Hoje, quando as teclas de copiar e colar estão ao alcance de todos, roubar a imaginação alheia nunca foi tão fácil e rápido para os inescrupulosos sem criatividade. Isso sem falar na inteligência artificial e seus mecanismos de escrita, que desobrigam o autor de qualquer pensamento prévio ao ato de escrever e, imagino, devem fazer Schopenhauer revirar-se no túmulo.
O conceito de atividade artística pode ter variações, conforme suas diferentes formas de expressão, mas em todas elas encontraremos sempre expressões como “talento criativo”. Quer seja na pintura, literatura, escultura, dança, música e outras manifestações, o ato de criar é único. Pressupõe um exercício solitário e um pensamento ímpar capaz de incorporar emoção, beleza e outras tantas características inéditas à determinada mistura de elementos ou palavras. Por isso, a arte só cumpre seu papel se for autêntica. Cópias, por melhor que sejam, nunca substituirão a substância original. Cópias não terão o perfume do barro ancestral e íntimo com o qual moldamos nosso fazer artístico.

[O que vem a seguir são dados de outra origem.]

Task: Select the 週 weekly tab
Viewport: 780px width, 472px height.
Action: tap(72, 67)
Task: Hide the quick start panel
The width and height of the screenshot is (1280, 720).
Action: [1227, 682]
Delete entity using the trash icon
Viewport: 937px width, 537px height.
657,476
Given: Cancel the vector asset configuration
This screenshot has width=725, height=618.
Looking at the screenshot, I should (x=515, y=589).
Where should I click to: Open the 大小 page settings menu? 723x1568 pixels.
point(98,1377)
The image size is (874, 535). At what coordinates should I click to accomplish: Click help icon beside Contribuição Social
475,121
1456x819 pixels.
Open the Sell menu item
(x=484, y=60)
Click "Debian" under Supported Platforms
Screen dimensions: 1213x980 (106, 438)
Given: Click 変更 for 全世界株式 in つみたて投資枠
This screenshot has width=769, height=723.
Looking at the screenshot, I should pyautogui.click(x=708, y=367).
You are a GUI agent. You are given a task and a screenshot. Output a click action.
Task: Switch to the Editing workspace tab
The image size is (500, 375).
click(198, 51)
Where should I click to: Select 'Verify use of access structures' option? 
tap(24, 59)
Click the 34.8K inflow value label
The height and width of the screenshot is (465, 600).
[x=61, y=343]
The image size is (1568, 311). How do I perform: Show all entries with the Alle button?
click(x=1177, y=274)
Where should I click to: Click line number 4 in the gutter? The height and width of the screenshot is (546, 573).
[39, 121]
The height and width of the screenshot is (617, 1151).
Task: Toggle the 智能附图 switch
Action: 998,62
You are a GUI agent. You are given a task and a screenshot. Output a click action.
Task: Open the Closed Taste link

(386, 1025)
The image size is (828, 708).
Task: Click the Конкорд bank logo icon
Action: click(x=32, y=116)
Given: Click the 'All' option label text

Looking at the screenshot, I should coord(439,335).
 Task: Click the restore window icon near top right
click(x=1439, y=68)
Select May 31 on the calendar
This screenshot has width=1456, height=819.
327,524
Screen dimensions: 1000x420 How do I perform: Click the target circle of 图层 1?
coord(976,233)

Quando deixamos o plano do indivíduo, para pensar a arte em seu aspecto coletivo, valem os mesmos conceitos. Porque só terá valor e permanência o que representar, de fato, a identidade de um povo. O que for tecido puro, criado genuinamente a partir das fibras de um povo e suas raízes. Isso não significa rechaçar a cultura estrangeira. A diversidade só acrescenta. Trata-se, ao contrário, de buscar todas as boas referências, incorporá-las ao processo criativo, sem perder, contudo, nossa própria personalidade. De ter acesso a todas as culturas, aprender e ensinar na relação com elas, preservando, porém, a capacidade de valorizar e dar voz aquilo que há de melhor em nós, a começar pela linguagem. Nesse aspecto, na literatura, textos livres de estrangeirismos já seriam um bom começo. Se temos, por aqui, a linda palavra “inspiração”, por que motivo usamos “insight”?